The common response is to add copper (as a salt), which attaches to the sulfur compounds and converts them into a form that doesn’t smell. However, research and anecdotal evidence have started to show that some finished white wines have increased copper concentrations as well as the reductive characteristics caused by the very compounds the copper is supposed to eliminate.
‘That suggested there was a bit of a problem’, said Dr Andrew Clark, with just a touch of scientific understatement.
A Senior Lecturer in Wine Chemistry at CSU, Dr Clark worked with colleagues at the NWIGC (Ms Paris Grant-Preece), the University of Melbourne (Prof Geoffrey R Scollary) and Yalumba (Ms Natalie Cleghorn), to try to get to the bottom of the issue.
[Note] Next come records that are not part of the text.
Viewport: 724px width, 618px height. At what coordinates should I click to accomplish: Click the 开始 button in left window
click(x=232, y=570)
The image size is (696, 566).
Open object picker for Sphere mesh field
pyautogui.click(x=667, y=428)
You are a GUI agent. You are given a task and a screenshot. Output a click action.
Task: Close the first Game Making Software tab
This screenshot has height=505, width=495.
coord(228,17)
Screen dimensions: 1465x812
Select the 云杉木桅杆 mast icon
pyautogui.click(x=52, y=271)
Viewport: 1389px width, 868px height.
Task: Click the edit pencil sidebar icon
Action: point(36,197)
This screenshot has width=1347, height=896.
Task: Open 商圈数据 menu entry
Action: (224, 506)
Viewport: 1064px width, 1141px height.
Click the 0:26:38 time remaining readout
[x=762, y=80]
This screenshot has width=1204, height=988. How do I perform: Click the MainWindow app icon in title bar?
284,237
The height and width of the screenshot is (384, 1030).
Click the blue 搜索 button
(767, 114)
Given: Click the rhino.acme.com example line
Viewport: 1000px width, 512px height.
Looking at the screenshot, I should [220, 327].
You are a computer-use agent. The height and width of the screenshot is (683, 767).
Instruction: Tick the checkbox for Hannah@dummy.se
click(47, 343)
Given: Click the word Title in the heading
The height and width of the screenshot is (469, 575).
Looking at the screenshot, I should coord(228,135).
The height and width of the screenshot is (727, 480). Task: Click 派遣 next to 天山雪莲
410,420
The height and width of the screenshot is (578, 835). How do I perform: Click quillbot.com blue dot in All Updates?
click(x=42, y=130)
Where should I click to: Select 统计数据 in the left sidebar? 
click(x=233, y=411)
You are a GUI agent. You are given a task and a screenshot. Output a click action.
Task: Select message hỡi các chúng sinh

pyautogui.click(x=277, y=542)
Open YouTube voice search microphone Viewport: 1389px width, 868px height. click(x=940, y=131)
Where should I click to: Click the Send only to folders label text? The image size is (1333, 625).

Their project, which won the award for best oenology paper (sponsored by Wine Australia) at this year’s ASVO awards, presented the bad news that copper added late in the process cannot simply be filtered out, and actually remains active in the wine.
‘This was a big surprise’, Dr Clark said. ‘We found that if we add copper to finished wine, even if it does attach itself to sulfides, the particles generated are too small to filter out. So at that stage you aren’t going to remove the material.
‘Also they are not inert and locked away as had been assumed. Copper in the form of copper sulfide is reversible and can still participate in other reactions in the wine, which isn’t desirable. The copper added to solve a problem can end up increasing the problem.’
There is good news, however. A subsequent project found that copper present in white wines, when there are still proteins in the wine, can be efficiently removed by the bentonite fining process used to remove protein. ‘It’s not guaranteed but it’s a much safer bet’, Dr Clark said.
More research is needed to determine the best approach with red wines, for which bentonite fining is not part of the production process.
Dr Clark and colleagues started with white wines because they had already looked at how copper can cause other reactions in white wines, including oxidation. A comprehensive review of all the recent chemistry knowledge around copper in wine appears in the current edition of the ASVO’s Australian Journal of Grape & Wine Research.
‘It is quite interesting that 80 years ago the concentration of copper in wine was a big problem because they used lots of brass equipment and to get rid of it they were adding sulfides such as hydrogen sulfide’, Dr Clark said. ‘They were doing the opposite of what we do today.’
Dr Clark is also leading another Wine Australia-funded collaborative project between NWGIC and the AWRI looking at the impact of both copper and iron in wine.
‘Metals are quite efficient catalysts of reactions – they can speed them up, even at small concentrations – and the consequences of those reactions can sometimes have a big effect on wine colour and sensory aspects’, he said.
‘Our new project is about measuring different forms of metal ions. Traditionally we have just measured total concentration and related that to some of these spoilage problems. Now we are measuring the different specific forms and seeing if that gives better indicators of spoilage.’
The ultimate aim of the three-year project, which is due for completion in mid-2017, is to develop analytical tools for winemakers to evaluate the potential of their wines to be spoilt.